== Problem requirements ==
Omitting all images, transcribe the entries word for word.

== Stored data ==
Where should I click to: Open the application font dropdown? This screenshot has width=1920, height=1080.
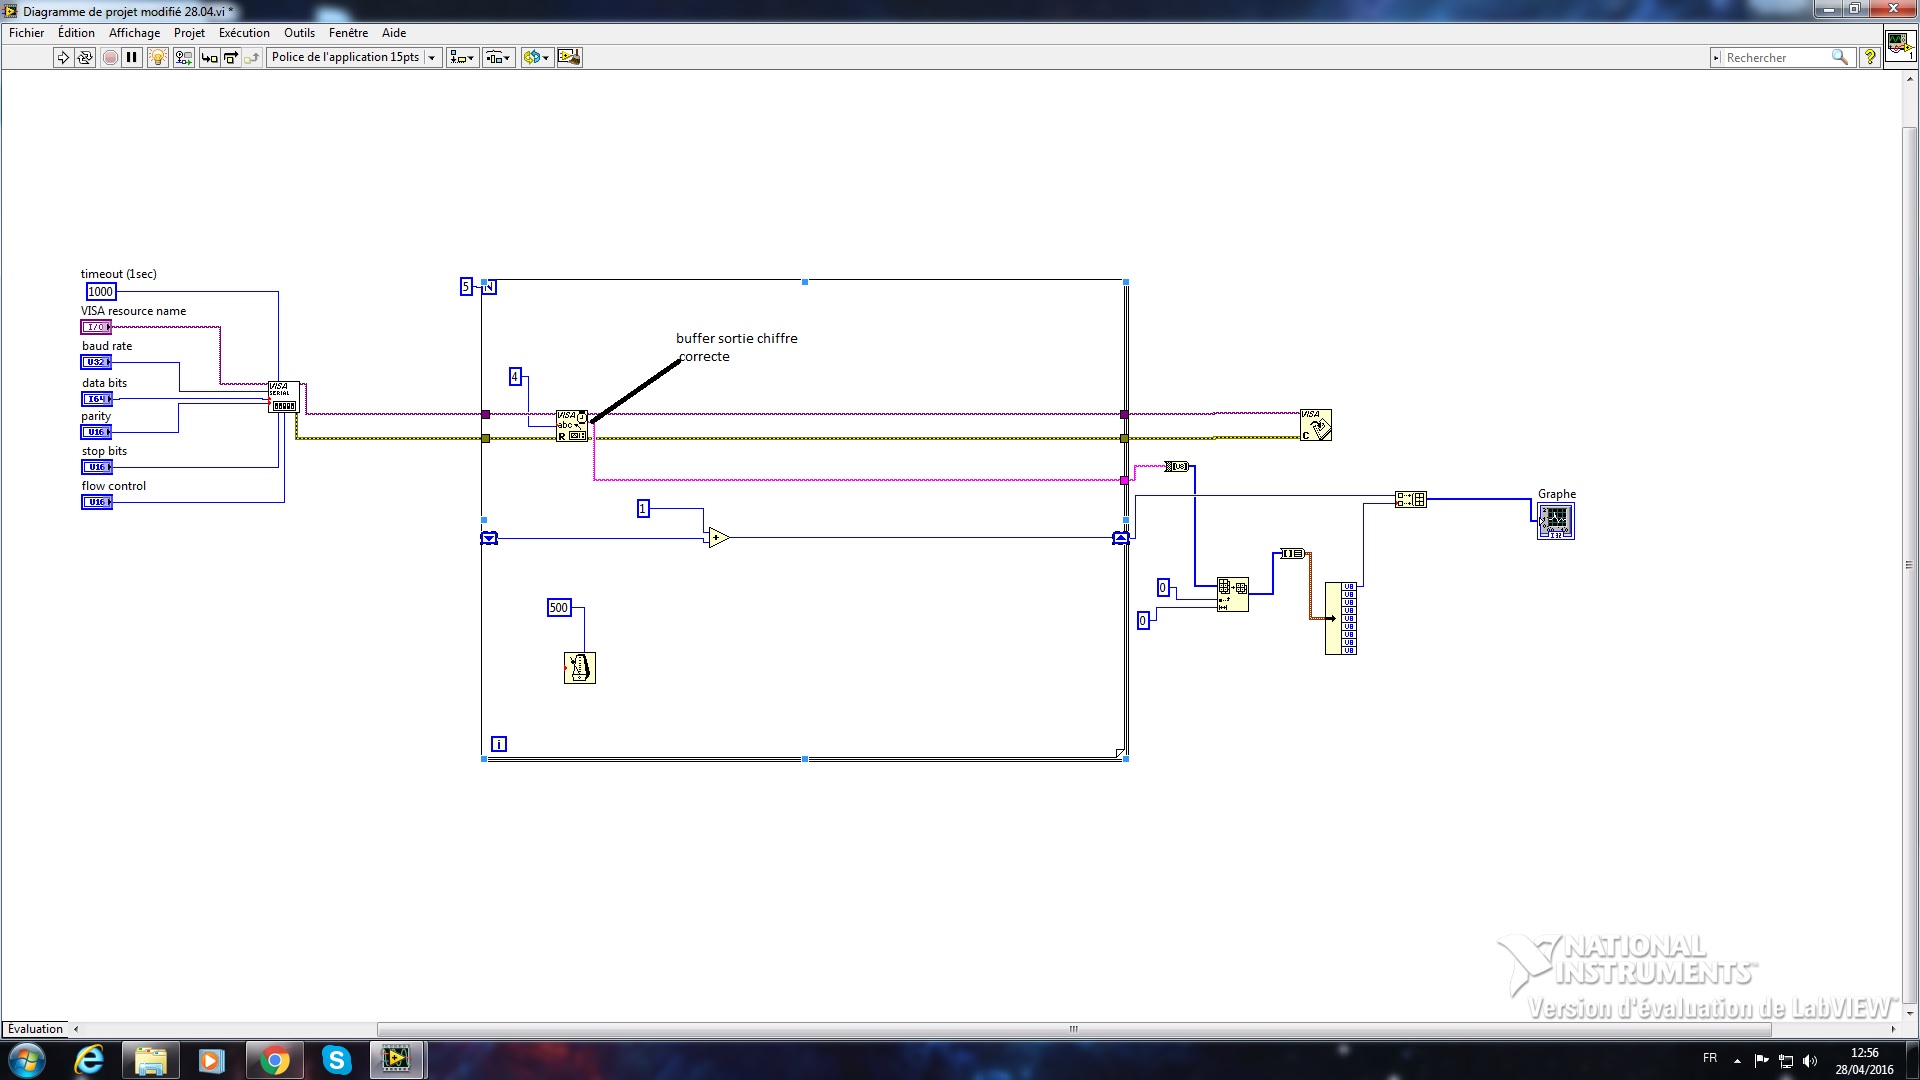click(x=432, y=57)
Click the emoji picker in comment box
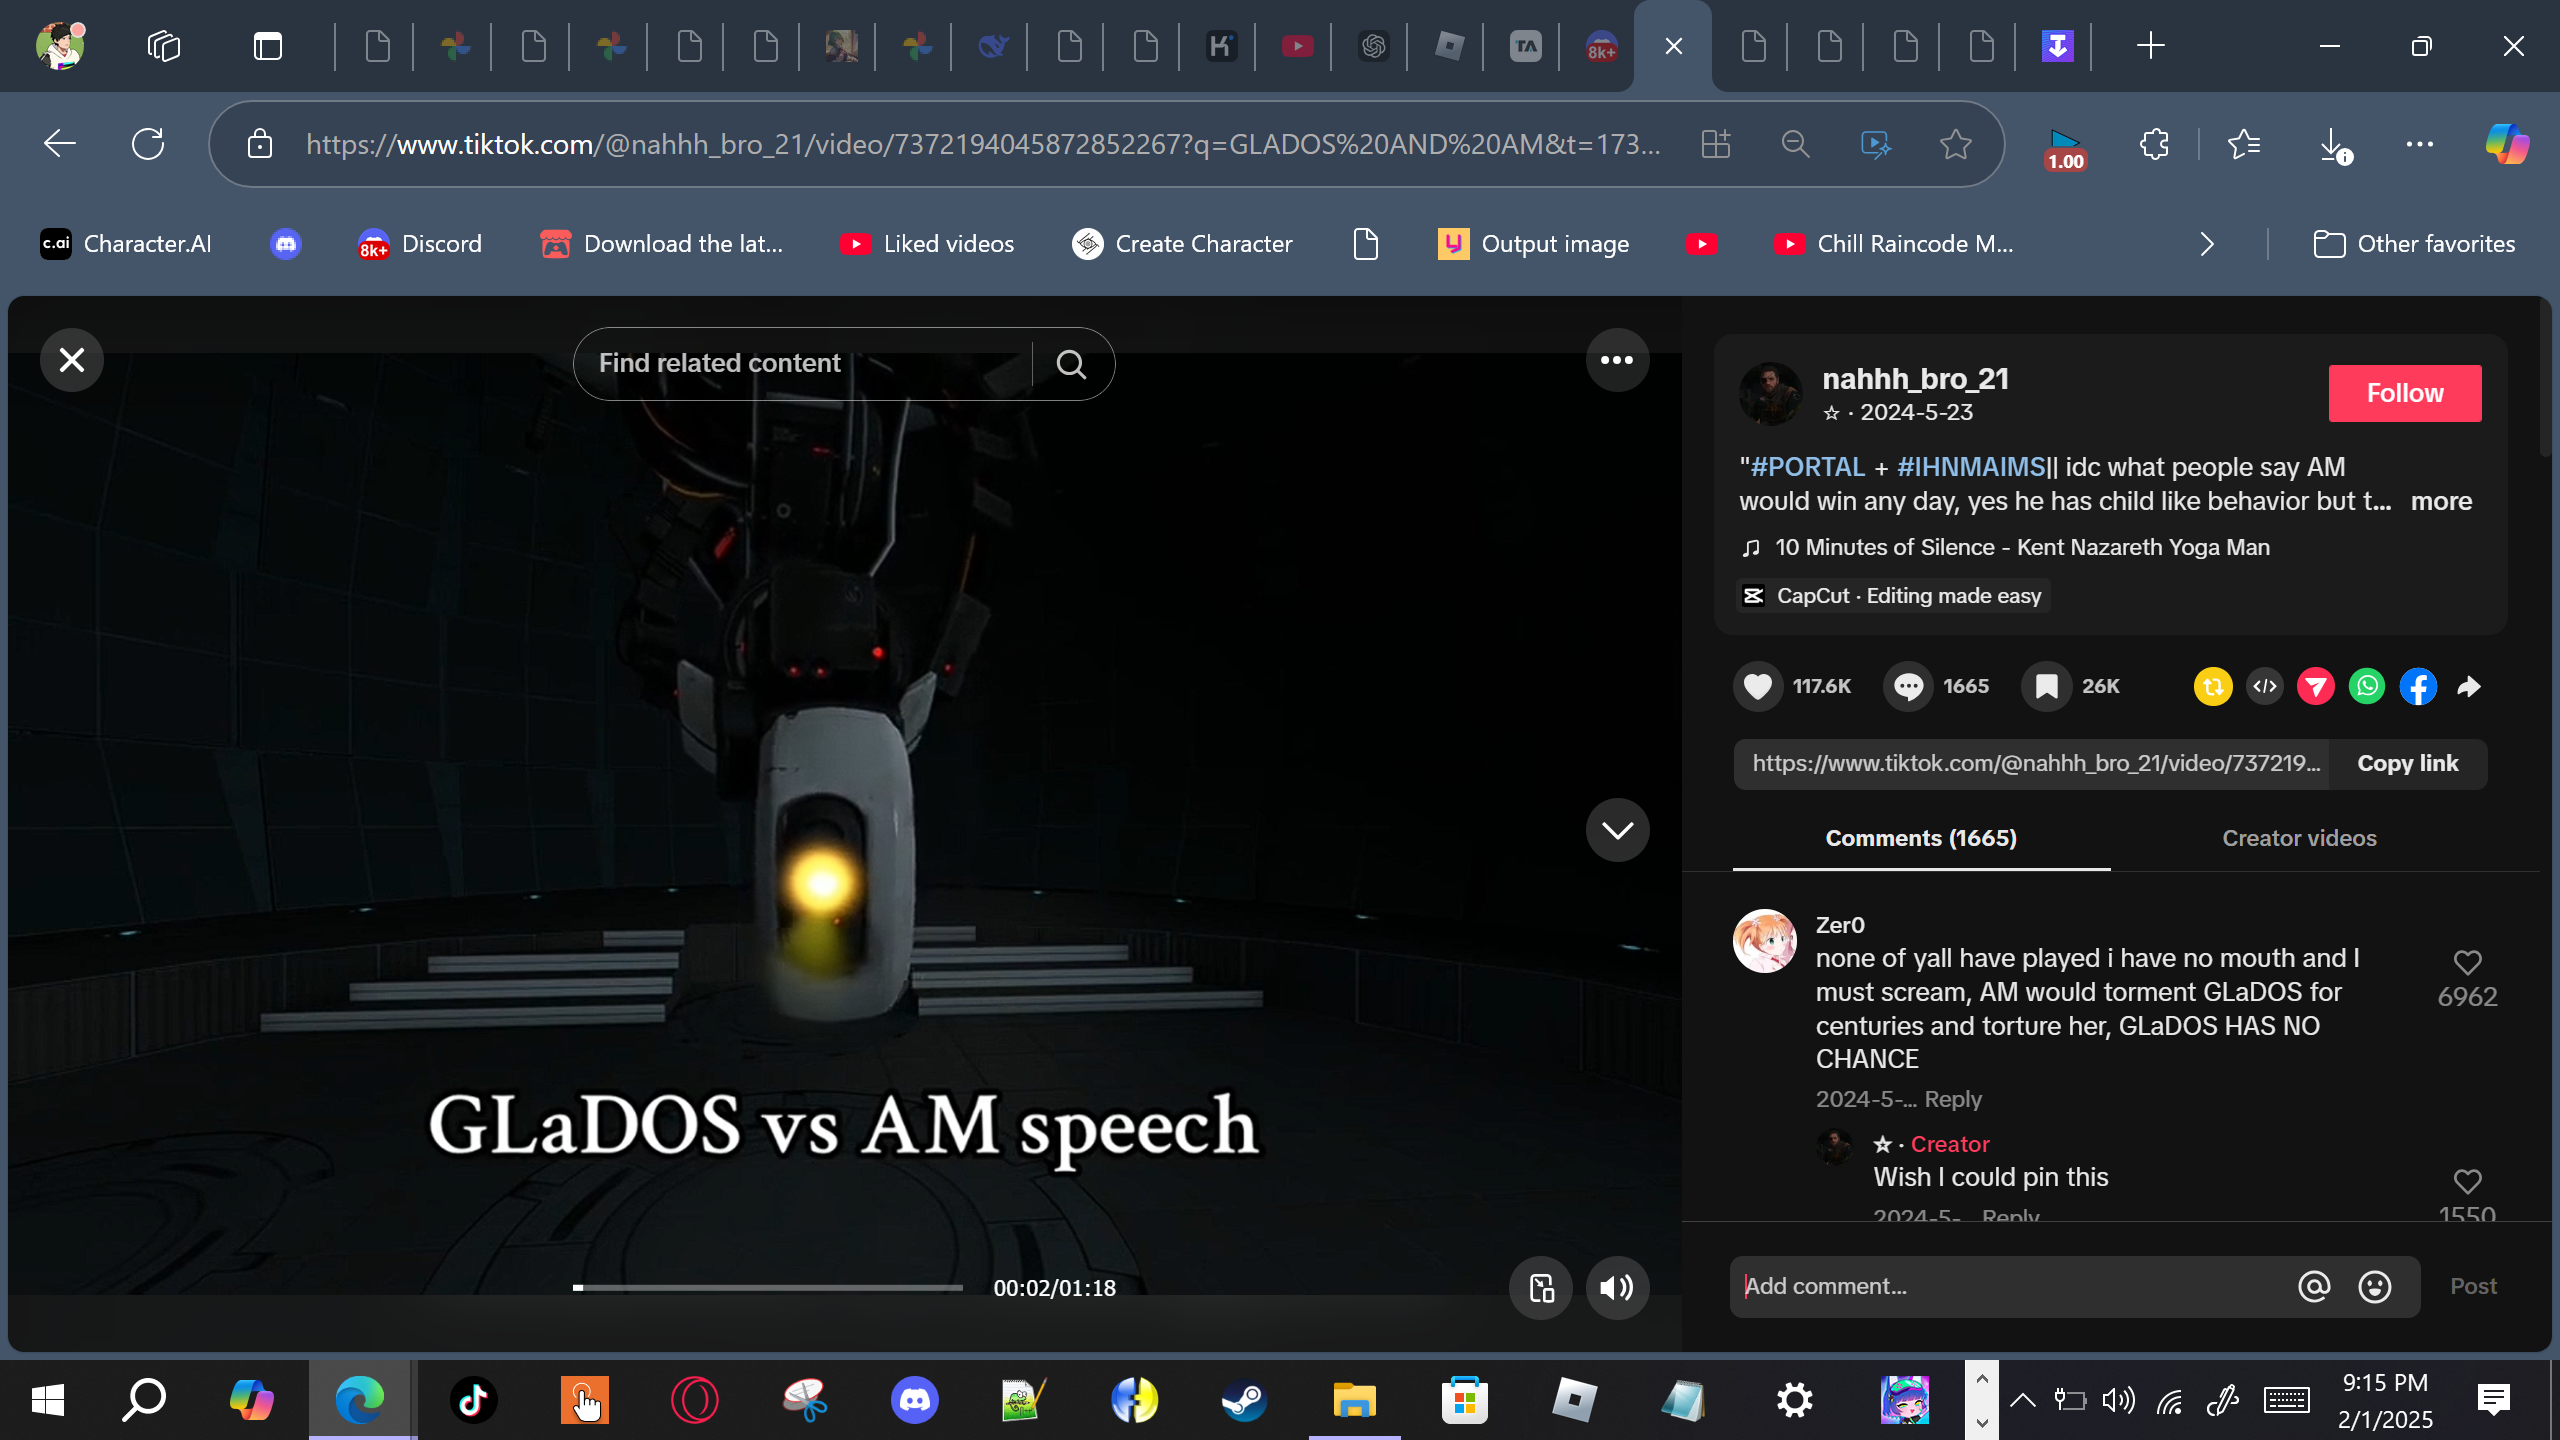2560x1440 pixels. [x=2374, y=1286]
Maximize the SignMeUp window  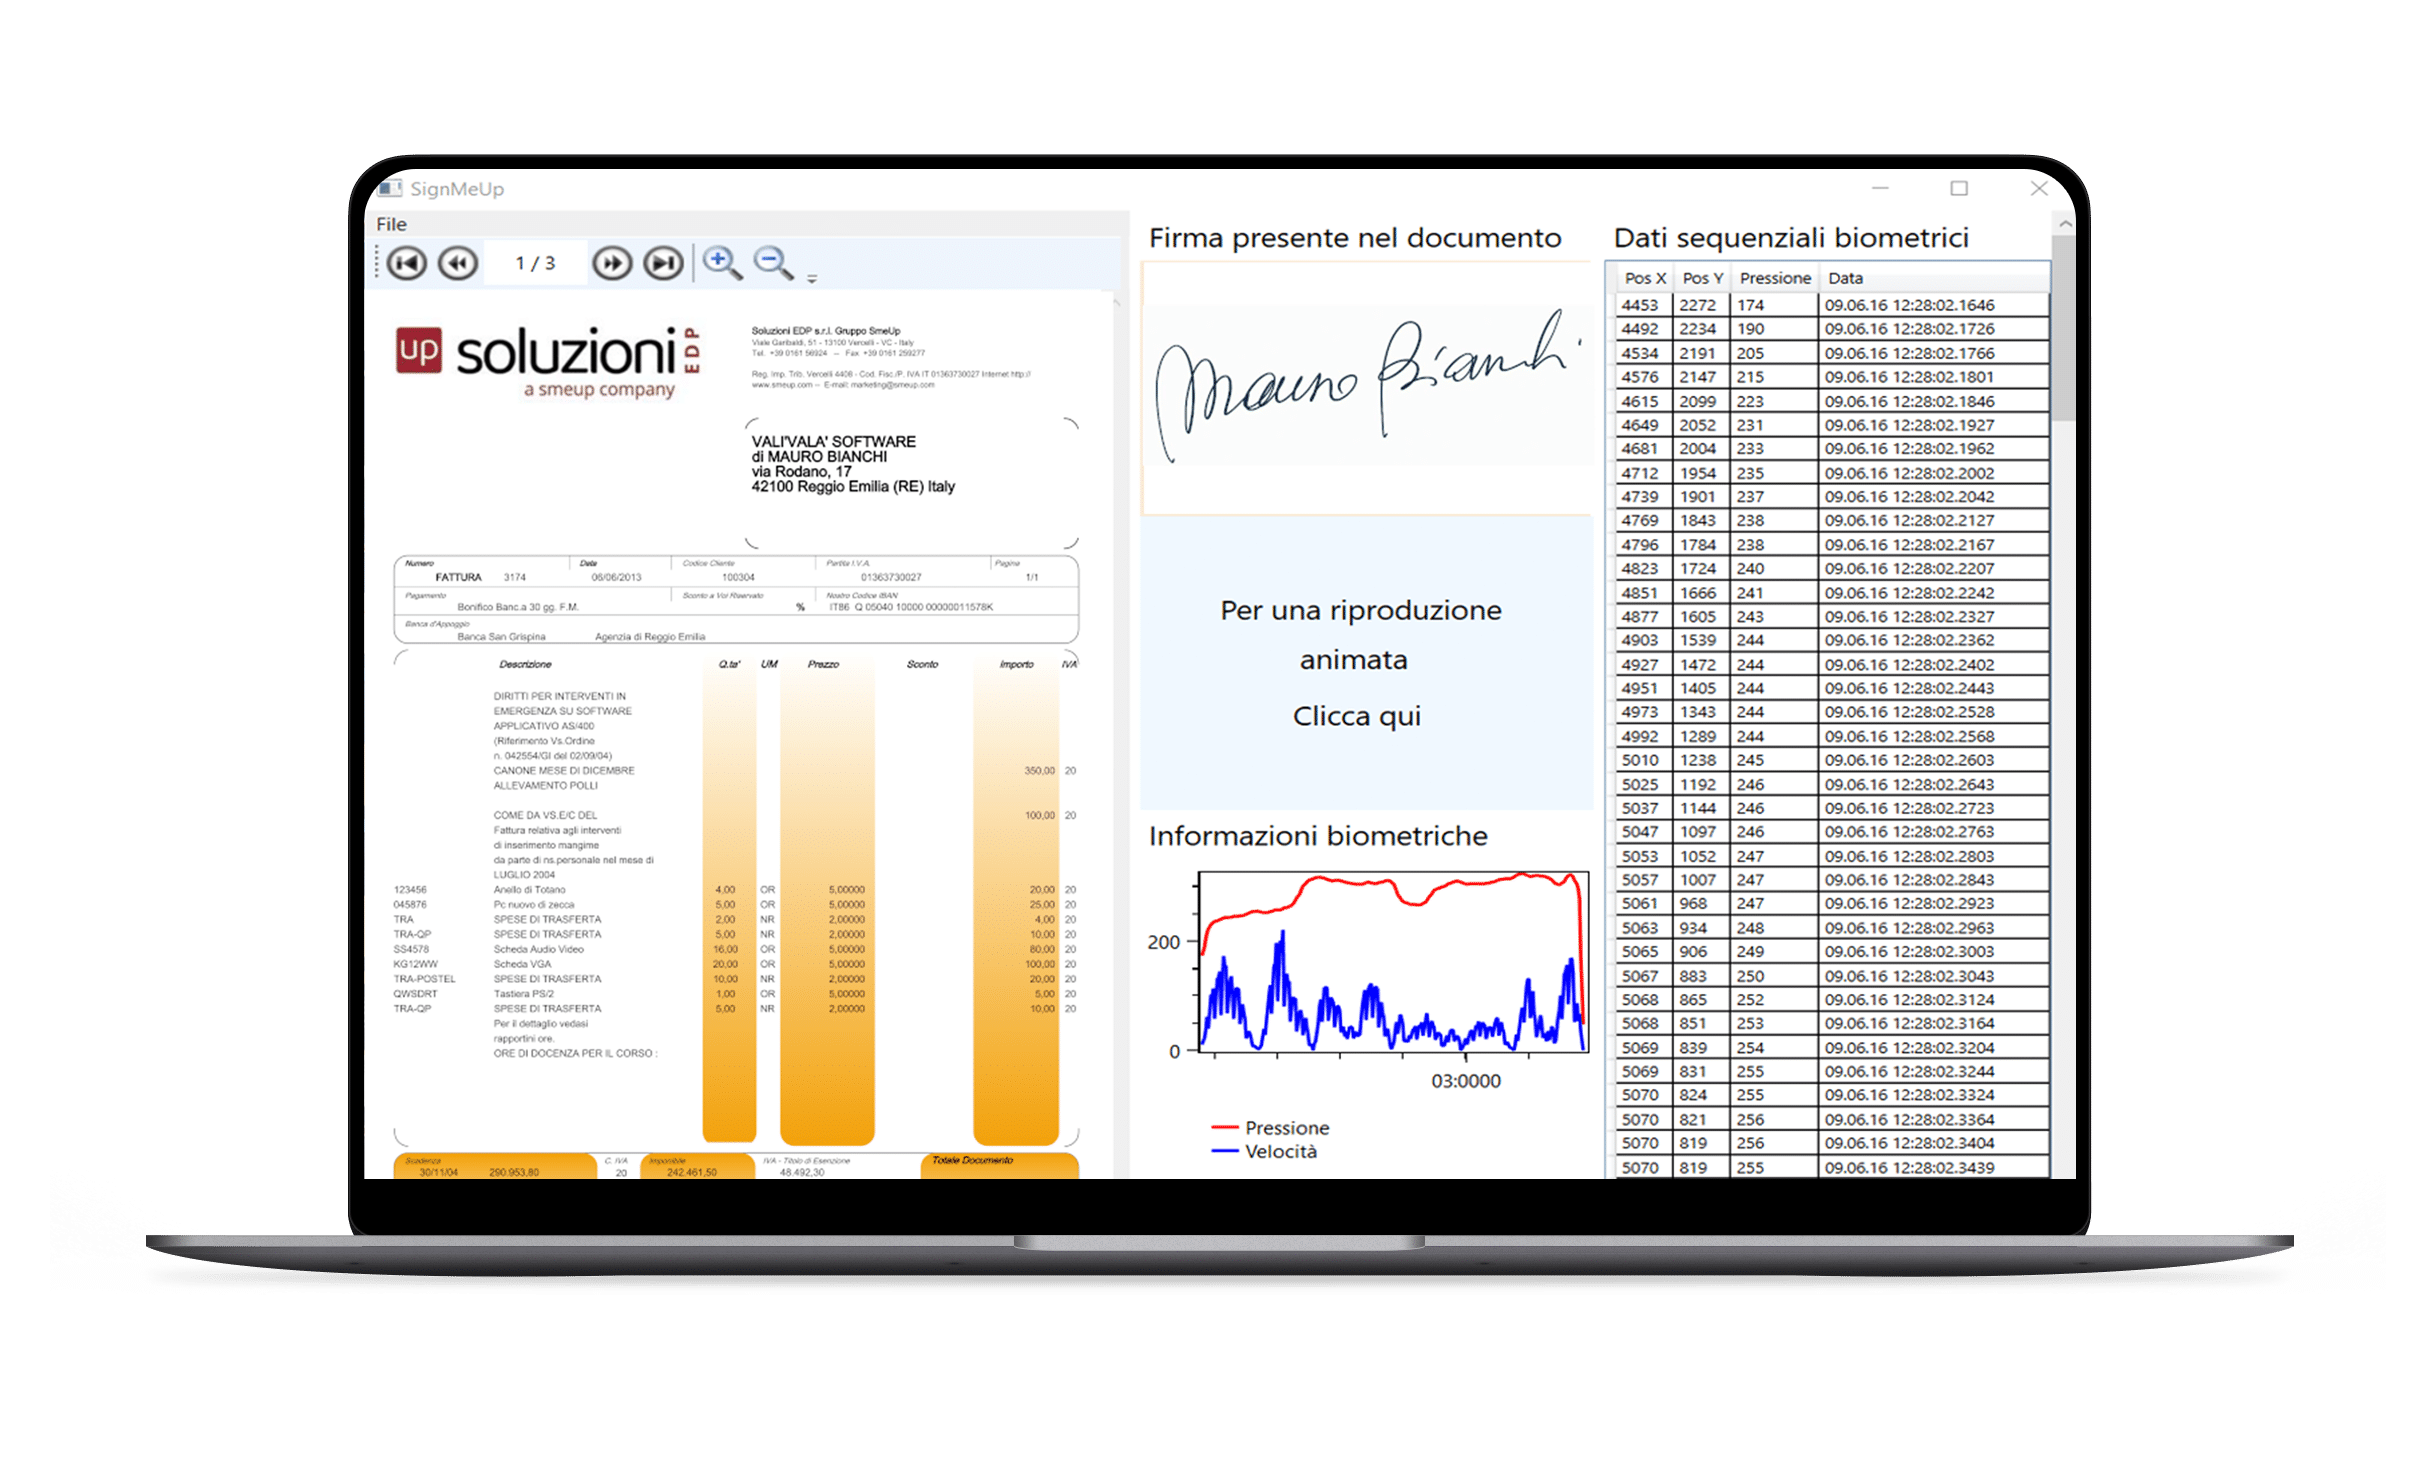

== Task output ==
Where should I click to: Open the application font dropdown? This screenshot has width=1920, height=1080.
click(x=432, y=57)
Click the emoji picker in comment box
2560x1440 pixels. [x=2374, y=1286]
Maximize the SignMeUp window  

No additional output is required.